Under this line are the records; write out word for word the part that begins at the line containing "Accounting Service (60, 1018)" and ends at the line containing "Tutoring (78, 174)", and no more.

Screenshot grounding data
______

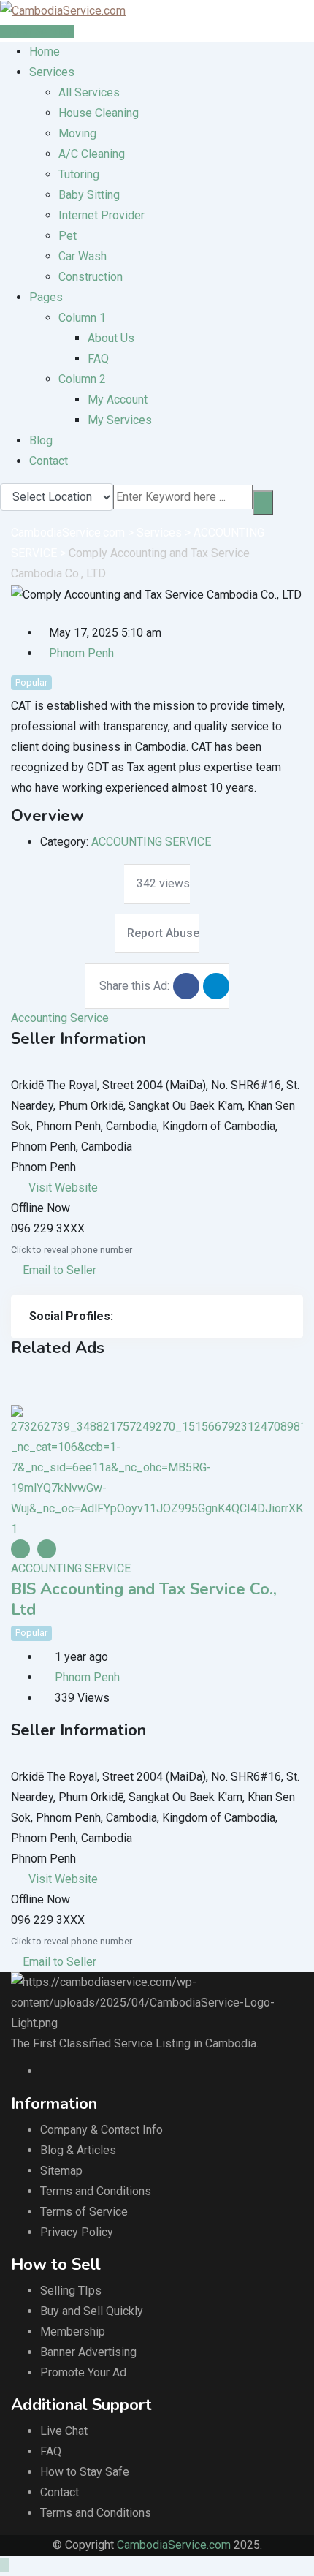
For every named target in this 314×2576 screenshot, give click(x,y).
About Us (111, 338)
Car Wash (82, 256)
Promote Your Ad (83, 2372)
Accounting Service (60, 1018)
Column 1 (82, 318)
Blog (41, 440)
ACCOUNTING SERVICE (151, 842)
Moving (77, 133)
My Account (118, 399)
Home (44, 51)
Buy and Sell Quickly (91, 2311)
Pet (67, 236)
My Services (120, 420)
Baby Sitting (89, 195)
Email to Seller (58, 1270)
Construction (90, 277)
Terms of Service (84, 2212)
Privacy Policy (76, 2232)
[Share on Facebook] (186, 986)
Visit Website (63, 1187)
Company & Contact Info (101, 2130)
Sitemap (61, 2171)
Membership (72, 2331)
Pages (46, 297)
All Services (89, 92)
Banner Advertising (88, 2352)
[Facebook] (121, 1316)
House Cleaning (98, 113)
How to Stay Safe (84, 2472)
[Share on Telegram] (216, 986)
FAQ (98, 358)
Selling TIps (71, 2290)
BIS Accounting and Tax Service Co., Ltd (144, 1599)
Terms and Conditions (95, 2191)
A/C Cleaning (91, 154)
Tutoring (78, 174)
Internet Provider (101, 215)
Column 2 (82, 379)
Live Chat (64, 2431)
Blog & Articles (78, 2150)
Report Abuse (163, 933)
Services (51, 72)
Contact (48, 461)
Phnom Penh (81, 653)
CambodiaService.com (174, 2545)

______

TASK SOLUTION |
Accounting Service (60, 1018)
Column 1 (82, 318)
Blog (41, 440)
ACCOUNTING SERVICE (151, 842)
Moving (77, 133)
My Account (118, 399)
Home (44, 51)
Buy and Sell Quickly (91, 2311)
Pet (67, 236)
My Services (120, 420)
Baby Sitting (89, 195)
Email to Seller (58, 1270)
Construction (90, 277)
Terms of Service (84, 2212)
Privacy Policy (76, 2232)
[Share on Facebook] (186, 986)
Visit Website (63, 1187)
Company & Contact Info (101, 2130)
Sitemap (61, 2171)
Membership (72, 2331)
Pages (46, 297)
All Services (89, 92)
Banner Advertising (88, 2352)
[Facebook] (121, 1316)
House Cleaning (98, 113)
How to Stay Safe (84, 2472)
[Share on Telegram] (216, 986)
FAQ (98, 358)
Selling TIps (71, 2290)
BIS Accounting and Tax Service Co., Ltd (144, 1599)
Terms and Conditions (95, 2191)
A/C Cleaning (91, 154)
Tutoring (78, 174)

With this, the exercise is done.